- International development
Jennifer Constantine is a PhD candidate in the Department of International Development at King’s, funded by the UK Economic and Social Research Council LISS-DTP. Her doctoral research examines the political and practical influence of Brazilian food and nutrition security policy ideas in the UK, exploring the role of different transnational actors in the travel and translation of these ideas. Previous research and policy advisory work focused on the political economy of the BRICS and other 'emerging' economies in international development and global aid architectures.
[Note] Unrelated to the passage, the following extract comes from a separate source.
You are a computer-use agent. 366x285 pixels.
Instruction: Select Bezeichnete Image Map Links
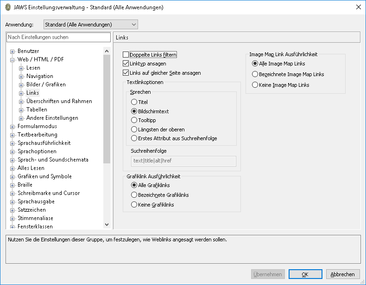[x=255, y=74]

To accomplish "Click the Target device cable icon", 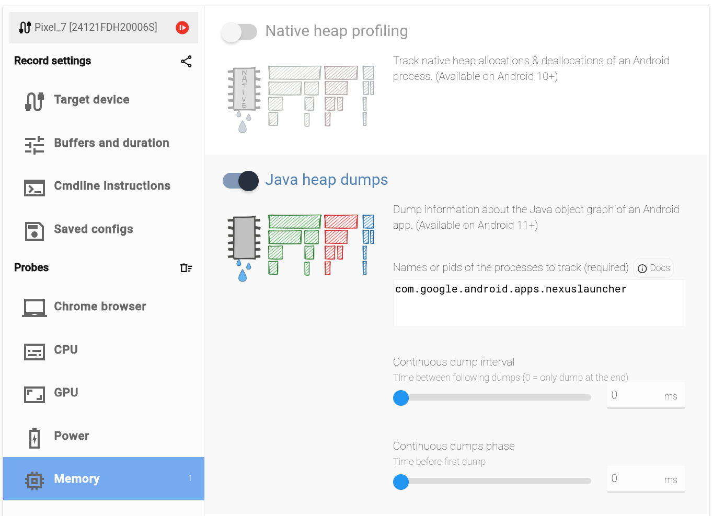I will 35,101.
Jennifer has 15 years of professional experience in international development, spanning research, project management, consulting and policy advisory services in Europe, Latin America, and Southern Africa; working for a range of international organisations, government, academia, think-tanks, NGOs and the private sector. Jennifer completed a BA Hons in Portuguese and Brazilian Studies at King’s College London in 2004, and an MA in Development Studies at the Institute of Development Studies, University of Sussex in 2011.
Thesis title: 'Zero Hunger Britain – learning from Brazil? The role of transnational actors in UK food and nutrition security policy debates'
Jennifer’s PhD research examines the political and practical influence of Brazilian food and nutrition security policy ideas in the UK, through the actions and discourse of transnational policy actors (state and non-state), networks and coalitions. In particular, how do these actors shape these debates through their work in bi/multi-lateral development cooperation and domestic policy arenas.
She is interested in understanding how these actors mobilise different concepts of food and nutrition security in different spaces (e.g. right to food versus food justice, or food democracy; or hunger versus food insecurity), and what the implications are for the development of food and nutrition security policy in the UK. Other current research avenues include the politics of the right to food in the UK and Brazil, and the governance of food and nutrition security, at the national, devolved nation and local level in the UK.